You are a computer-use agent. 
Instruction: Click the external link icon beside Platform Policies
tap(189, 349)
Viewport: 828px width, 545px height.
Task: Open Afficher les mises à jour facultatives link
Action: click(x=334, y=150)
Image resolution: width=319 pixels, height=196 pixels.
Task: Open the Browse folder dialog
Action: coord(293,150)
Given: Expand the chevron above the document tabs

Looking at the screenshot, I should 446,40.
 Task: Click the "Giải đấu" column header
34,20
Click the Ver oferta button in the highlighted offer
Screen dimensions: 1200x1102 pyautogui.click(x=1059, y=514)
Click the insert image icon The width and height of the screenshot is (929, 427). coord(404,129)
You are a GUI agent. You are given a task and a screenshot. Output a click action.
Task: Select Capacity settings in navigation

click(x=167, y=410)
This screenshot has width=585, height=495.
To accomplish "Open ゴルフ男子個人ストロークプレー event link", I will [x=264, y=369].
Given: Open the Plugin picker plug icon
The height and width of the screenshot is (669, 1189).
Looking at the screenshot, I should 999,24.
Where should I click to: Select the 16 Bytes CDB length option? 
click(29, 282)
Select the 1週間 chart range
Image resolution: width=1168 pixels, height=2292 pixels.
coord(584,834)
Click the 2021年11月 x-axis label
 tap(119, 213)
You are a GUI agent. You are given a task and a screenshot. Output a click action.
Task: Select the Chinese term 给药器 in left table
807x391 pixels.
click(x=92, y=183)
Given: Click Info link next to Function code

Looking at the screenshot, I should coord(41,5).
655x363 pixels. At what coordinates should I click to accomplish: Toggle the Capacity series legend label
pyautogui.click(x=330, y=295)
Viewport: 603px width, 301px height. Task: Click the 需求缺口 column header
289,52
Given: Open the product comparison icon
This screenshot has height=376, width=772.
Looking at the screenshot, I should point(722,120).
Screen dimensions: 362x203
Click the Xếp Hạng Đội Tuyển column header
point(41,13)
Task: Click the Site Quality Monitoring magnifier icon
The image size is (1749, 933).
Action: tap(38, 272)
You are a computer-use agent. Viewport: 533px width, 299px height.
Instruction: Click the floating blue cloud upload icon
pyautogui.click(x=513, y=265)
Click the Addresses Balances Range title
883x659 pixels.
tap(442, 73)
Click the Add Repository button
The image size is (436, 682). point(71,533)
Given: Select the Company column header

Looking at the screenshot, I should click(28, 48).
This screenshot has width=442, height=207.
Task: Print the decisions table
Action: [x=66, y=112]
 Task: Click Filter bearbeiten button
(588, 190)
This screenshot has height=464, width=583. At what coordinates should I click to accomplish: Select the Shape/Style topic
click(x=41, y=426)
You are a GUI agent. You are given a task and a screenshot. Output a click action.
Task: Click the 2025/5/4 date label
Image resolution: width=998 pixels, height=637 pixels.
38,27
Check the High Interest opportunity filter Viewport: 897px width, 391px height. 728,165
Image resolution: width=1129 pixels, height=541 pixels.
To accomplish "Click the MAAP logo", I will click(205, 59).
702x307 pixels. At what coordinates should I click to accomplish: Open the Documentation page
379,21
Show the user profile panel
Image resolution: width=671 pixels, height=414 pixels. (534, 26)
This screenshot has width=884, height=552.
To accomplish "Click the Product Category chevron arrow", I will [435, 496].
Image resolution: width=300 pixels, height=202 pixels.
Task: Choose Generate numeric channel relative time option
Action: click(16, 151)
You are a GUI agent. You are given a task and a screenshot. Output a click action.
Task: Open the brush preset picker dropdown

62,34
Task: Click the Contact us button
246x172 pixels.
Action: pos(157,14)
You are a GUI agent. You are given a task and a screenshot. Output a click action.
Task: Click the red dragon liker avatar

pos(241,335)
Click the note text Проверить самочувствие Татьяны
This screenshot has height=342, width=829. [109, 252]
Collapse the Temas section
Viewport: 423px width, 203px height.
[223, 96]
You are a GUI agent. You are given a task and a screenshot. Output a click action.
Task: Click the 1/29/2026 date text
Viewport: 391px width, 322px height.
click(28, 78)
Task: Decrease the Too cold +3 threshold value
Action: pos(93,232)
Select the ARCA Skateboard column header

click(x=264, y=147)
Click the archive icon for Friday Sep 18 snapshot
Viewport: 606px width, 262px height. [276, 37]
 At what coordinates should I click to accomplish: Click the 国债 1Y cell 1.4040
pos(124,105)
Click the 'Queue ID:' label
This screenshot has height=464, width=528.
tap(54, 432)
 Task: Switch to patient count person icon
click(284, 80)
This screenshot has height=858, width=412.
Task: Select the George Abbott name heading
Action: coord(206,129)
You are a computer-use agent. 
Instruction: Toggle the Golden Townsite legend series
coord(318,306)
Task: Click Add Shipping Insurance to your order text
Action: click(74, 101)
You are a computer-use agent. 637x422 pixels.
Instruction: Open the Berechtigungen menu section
---
__TASK__. Please set down all of the records exactly.

__WORKED SOLUTION__.
You are a computer-use agent. 
Instruction: Click the external link icon beside Platform Policies
tap(189, 349)
Viewport: 828px width, 545px height.
Task: Open Afficher les mises à jour facultatives link
Action: click(x=334, y=150)
Image resolution: width=319 pixels, height=196 pixels.
Task: Open the Browse folder dialog
Action: coord(293,150)
Given: Expand the chevron above the document tabs

Looking at the screenshot, I should 446,40.
 Task: Click the "Giải đấu" column header
34,20
Click the Ver oferta button in the highlighted offer
Screen dimensions: 1200x1102 pyautogui.click(x=1059, y=514)
Click the insert image icon The width and height of the screenshot is (929, 427). coord(404,129)
You are a GUI agent. You are given a task and a screenshot. Output a click action.
Task: Select Capacity settings in navigation

click(x=167, y=410)
This screenshot has width=585, height=495.
To accomplish "Open ゴルフ男子個人ストロークプレー event link", I will [x=264, y=369].
Given: Open the Plugin picker plug icon
The height and width of the screenshot is (669, 1189).
Looking at the screenshot, I should 999,24.
Where should I click to: Select the 16 Bytes CDB length option? 
click(29, 282)
Select the 1週間 chart range
Image resolution: width=1168 pixels, height=2292 pixels.
coord(584,834)
Click the 2021年11月 x-axis label
 tap(119, 213)
You are a GUI agent. You are given a task and a screenshot. Output a click action.
Task: Select the Chinese term 给药器 in left table
807x391 pixels.
click(x=92, y=183)
Given: Click Info link next to Function code

Looking at the screenshot, I should coord(41,5).
655x363 pixels. At what coordinates should I click to accomplish: Toggle the Capacity series legend label
pyautogui.click(x=330, y=295)
Viewport: 603px width, 301px height. Task: Click the 需求缺口 column header
289,52
Given: Open the product comparison icon
This screenshot has height=376, width=772.
Looking at the screenshot, I should point(722,120).
Screen dimensions: 362x203
Click the Xếp Hạng Đội Tuyển column header
point(41,13)
Task: Click the Site Quality Monitoring magnifier icon
The image size is (1749, 933).
Action: tap(38, 272)
You are a computer-use agent. Viewport: 533px width, 299px height.
Instruction: Click the floating blue cloud upload icon
pyautogui.click(x=513, y=265)
Click the Addresses Balances Range title
883x659 pixels.
tap(442, 73)
Click the Add Repository button
The image size is (436, 682). point(71,533)
Given: Select the Company column header

Looking at the screenshot, I should click(28, 48).
This screenshot has width=442, height=207.
Task: Print the decisions table
Action: [x=66, y=112]
 Task: Click Filter bearbeiten button
(588, 190)
This screenshot has height=464, width=583. At what coordinates should I click to accomplish: Select the Shape/Style topic
click(x=41, y=426)
You are a GUI agent. You are given a task and a screenshot. Output a click action.
Task: Click the 2025/5/4 date label
Image resolution: width=998 pixels, height=637 pixels.
38,27
Check the High Interest opportunity filter Viewport: 897px width, 391px height. 728,165
Image resolution: width=1129 pixels, height=541 pixels.
To accomplish "Click the MAAP logo", I will click(205, 59).
702x307 pixels. At what coordinates should I click to accomplish: Open the Documentation page
379,21
Show the user profile panel
Image resolution: width=671 pixels, height=414 pixels. (534, 26)
This screenshot has width=884, height=552.
To accomplish "Click the Product Category chevron arrow", I will [435, 496].
Image resolution: width=300 pixels, height=202 pixels.
Task: Choose Generate numeric channel relative time option
Action: click(16, 151)
You are a GUI agent. You are given a task and a screenshot. Output a click action.
Task: Open the brush preset picker dropdown

62,34
Task: Click the Contact us button
246x172 pixels.
Action: pos(157,14)
You are a GUI agent. You are given a task and a screenshot. Output a click action.
Task: Click the red dragon liker avatar

pos(241,335)
Click the note text Проверить самочувствие Татьяны
This screenshot has height=342, width=829. [109, 252]
Collapse the Temas section
Viewport: 423px width, 203px height.
[223, 96]
You are a GUI agent. You are given a task and a screenshot. Output a click action.
Task: Click the 1/29/2026 date text
Viewport: 391px width, 322px height.
click(28, 78)
Task: Decrease the Too cold +3 threshold value
Action: pos(93,232)
Select the ARCA Skateboard column header

click(x=264, y=147)
Click the archive icon for Friday Sep 18 snapshot
Viewport: 606px width, 262px height. [276, 37]
 At what coordinates should I click to accomplish: Click the 国债 1Y cell 1.4040
pos(124,105)
Click the 'Queue ID:' label
This screenshot has height=464, width=528.
tap(54, 432)
 Task: Switch to patient count person icon
click(284, 80)
This screenshot has height=858, width=412.
Task: Select the George Abbott name heading
Action: coord(206,129)
You are a computer-use agent. 
Instruction: Toggle the Golden Townsite legend series
coord(318,306)
Task: Click Add Shipping Insurance to your order text
Action: click(74, 101)
You are a computer-use agent. 637x422 pixels.
Instruction: Open the Berechtigungen menu section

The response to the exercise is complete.